**Task goal**:
When you reach the line containing "Screen dimensions: 1712x560" in the entries below, begin reproducing lines exactly, and stop once the line containing "The height and width of the screenshot is (451, 561)." is done.

**** Data supplied

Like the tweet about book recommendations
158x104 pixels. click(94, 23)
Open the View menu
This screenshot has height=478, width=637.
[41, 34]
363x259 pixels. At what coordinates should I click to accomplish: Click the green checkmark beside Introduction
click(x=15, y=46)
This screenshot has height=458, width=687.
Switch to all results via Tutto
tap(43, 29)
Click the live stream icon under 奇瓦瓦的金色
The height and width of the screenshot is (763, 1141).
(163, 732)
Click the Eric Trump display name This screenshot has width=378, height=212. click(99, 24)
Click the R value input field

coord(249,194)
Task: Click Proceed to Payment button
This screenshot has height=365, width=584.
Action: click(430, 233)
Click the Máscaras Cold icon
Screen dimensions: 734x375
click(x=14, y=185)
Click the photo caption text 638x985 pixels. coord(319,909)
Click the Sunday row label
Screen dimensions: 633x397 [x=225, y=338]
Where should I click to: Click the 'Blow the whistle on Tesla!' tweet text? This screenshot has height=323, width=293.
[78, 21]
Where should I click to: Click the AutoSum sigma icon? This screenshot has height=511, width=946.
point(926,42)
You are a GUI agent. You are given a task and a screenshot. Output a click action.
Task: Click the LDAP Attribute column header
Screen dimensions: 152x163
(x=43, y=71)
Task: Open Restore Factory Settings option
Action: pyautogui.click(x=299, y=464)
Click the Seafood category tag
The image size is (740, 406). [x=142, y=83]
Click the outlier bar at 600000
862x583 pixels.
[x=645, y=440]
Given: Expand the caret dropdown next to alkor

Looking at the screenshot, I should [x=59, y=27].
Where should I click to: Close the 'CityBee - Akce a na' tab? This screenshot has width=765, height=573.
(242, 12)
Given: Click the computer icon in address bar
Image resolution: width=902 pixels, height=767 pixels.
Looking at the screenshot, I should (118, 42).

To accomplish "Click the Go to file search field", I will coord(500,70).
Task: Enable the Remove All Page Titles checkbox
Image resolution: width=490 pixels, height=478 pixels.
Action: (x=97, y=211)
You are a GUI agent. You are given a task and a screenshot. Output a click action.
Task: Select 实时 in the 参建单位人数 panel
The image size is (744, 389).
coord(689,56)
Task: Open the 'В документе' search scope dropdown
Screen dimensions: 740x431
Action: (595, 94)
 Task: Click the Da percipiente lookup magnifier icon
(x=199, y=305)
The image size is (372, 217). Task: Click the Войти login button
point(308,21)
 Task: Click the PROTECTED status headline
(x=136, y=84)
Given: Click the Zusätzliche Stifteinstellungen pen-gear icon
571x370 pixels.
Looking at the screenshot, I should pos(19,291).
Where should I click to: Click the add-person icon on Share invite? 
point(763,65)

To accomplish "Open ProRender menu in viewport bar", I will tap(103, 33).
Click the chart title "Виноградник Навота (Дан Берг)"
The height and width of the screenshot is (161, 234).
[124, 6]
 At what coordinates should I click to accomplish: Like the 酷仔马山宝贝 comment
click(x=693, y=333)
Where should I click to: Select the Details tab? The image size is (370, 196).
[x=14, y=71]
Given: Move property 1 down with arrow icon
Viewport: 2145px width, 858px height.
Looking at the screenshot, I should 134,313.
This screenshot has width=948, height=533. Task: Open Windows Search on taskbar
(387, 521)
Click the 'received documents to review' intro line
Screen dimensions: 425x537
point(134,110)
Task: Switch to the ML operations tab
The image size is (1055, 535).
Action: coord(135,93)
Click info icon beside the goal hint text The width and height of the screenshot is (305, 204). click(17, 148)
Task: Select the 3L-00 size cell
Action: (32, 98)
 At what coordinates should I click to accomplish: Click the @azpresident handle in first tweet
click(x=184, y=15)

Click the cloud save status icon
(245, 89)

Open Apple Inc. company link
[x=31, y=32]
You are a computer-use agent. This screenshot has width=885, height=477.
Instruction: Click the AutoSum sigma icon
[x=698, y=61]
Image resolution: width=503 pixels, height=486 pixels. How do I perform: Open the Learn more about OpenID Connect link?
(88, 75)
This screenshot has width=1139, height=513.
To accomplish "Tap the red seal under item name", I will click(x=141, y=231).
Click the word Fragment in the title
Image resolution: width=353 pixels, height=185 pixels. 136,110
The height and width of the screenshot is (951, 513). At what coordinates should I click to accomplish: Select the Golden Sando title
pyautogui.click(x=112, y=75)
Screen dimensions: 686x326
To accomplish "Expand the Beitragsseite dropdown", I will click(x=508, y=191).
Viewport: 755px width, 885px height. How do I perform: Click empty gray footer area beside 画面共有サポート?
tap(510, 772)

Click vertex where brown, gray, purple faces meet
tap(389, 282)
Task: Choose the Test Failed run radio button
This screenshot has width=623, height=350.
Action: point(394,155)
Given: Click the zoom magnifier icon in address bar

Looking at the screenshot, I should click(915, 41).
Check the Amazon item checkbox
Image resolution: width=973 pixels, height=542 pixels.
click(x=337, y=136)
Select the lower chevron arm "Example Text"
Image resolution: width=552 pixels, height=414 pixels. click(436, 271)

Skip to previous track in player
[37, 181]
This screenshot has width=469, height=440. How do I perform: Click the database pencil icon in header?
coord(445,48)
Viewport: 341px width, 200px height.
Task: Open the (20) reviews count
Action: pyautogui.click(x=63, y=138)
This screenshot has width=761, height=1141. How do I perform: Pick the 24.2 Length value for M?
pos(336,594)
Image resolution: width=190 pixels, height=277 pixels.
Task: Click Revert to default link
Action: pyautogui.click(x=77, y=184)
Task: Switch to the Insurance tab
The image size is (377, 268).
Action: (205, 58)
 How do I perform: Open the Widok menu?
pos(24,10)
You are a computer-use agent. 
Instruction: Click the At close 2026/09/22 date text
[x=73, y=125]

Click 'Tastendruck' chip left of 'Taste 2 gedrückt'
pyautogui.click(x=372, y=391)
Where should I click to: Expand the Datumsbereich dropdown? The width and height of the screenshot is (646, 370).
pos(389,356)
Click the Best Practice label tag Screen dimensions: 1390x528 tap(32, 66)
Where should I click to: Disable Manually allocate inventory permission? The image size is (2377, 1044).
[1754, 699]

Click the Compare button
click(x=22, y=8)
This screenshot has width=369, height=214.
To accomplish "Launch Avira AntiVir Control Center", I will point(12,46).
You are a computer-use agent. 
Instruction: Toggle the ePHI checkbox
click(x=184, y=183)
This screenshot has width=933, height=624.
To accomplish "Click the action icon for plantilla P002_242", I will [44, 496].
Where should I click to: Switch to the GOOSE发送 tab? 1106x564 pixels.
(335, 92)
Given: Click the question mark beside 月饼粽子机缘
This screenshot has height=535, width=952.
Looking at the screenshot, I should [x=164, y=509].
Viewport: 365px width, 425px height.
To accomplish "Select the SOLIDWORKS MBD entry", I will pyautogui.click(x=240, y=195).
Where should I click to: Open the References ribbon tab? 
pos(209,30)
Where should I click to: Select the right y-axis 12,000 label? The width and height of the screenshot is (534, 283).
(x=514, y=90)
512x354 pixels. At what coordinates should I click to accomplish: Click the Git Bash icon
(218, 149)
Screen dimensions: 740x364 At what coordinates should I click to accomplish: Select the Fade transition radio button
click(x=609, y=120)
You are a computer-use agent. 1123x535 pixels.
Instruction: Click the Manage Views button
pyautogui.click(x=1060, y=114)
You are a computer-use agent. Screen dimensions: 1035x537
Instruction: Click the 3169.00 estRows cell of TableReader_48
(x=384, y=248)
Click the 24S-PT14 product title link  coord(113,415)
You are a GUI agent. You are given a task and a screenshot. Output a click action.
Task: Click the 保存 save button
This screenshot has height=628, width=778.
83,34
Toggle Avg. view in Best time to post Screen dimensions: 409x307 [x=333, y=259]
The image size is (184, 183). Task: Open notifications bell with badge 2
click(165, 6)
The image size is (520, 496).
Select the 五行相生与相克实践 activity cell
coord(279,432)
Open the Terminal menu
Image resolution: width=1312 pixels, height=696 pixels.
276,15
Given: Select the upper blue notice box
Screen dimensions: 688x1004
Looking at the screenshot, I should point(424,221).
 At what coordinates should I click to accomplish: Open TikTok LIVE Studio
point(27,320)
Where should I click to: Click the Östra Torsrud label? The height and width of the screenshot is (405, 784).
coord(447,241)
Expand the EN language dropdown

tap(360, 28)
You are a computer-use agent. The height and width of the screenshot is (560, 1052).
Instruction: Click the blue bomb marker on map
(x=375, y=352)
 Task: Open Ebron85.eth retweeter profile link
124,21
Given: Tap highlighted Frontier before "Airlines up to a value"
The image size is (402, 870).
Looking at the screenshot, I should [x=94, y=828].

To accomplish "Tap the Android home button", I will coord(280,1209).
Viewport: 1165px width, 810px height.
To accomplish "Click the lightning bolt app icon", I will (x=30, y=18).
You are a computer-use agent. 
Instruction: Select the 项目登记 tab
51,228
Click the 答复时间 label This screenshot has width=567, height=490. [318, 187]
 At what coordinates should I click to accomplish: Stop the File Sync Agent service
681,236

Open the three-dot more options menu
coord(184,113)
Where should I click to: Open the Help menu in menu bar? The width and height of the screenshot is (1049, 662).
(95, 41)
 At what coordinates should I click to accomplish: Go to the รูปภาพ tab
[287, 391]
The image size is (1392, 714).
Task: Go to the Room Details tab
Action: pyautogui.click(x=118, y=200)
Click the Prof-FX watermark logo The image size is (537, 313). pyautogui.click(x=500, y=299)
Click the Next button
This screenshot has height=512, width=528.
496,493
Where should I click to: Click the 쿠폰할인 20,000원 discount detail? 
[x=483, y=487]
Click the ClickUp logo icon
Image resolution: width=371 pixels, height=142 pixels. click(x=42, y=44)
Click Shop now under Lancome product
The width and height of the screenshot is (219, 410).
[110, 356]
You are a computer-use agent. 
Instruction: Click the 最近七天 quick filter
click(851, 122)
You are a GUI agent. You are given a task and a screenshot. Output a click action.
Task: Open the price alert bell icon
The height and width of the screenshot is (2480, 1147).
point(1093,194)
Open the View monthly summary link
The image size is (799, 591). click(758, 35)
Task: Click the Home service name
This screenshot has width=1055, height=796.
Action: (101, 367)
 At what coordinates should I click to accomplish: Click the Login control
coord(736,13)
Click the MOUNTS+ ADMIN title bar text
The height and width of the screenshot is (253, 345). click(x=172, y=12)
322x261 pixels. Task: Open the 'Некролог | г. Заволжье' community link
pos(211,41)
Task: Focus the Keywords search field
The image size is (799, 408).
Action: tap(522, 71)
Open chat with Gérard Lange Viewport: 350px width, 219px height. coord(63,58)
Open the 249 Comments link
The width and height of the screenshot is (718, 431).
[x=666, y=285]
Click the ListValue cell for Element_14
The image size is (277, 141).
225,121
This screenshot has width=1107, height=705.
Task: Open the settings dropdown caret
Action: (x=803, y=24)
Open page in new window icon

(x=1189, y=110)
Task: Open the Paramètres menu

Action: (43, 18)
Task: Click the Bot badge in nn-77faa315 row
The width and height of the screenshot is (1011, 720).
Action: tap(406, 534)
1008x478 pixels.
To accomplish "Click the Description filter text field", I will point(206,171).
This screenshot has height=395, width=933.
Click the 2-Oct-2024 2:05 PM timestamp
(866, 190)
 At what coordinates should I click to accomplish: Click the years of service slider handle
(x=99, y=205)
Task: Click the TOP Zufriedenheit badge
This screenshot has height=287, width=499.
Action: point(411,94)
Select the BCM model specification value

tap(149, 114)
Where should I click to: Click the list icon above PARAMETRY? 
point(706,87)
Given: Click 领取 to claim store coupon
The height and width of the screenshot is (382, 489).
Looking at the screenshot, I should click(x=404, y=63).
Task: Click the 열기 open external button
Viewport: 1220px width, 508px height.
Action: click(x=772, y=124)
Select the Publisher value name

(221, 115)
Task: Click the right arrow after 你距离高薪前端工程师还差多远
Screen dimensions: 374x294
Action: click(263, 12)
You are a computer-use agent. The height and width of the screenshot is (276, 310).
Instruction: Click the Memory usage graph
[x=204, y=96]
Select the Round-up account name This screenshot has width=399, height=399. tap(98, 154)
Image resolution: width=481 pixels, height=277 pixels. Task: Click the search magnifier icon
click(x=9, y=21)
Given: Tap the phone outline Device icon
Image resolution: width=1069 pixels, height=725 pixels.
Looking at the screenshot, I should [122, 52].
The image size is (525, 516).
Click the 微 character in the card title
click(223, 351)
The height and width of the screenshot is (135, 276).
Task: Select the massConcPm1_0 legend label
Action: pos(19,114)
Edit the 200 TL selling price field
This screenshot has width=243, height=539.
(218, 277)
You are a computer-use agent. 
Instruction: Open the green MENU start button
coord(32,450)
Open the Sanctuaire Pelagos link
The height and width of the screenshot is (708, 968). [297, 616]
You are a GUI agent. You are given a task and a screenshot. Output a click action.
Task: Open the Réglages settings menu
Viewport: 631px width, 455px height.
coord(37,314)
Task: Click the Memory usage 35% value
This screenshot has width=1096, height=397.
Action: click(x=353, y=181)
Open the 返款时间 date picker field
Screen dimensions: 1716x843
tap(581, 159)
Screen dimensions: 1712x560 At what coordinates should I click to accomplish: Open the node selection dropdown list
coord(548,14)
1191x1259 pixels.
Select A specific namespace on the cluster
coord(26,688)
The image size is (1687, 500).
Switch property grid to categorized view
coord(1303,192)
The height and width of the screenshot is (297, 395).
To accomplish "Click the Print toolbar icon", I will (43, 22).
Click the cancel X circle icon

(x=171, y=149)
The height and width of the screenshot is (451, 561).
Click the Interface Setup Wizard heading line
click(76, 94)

********

**Answer for the task**:
Screen dimensions: 1712x560 At what coordinates should I click to accomplish: Open the node selection dropdown list
coord(548,14)
1191x1259 pixels.
Select A specific namespace on the cluster
coord(26,688)
The image size is (1687, 500).
Switch property grid to categorized view
coord(1303,192)
The height and width of the screenshot is (297, 395).
To accomplish "Click the Print toolbar icon", I will (43, 22).
Click the cancel X circle icon

(x=171, y=149)
The height and width of the screenshot is (451, 561).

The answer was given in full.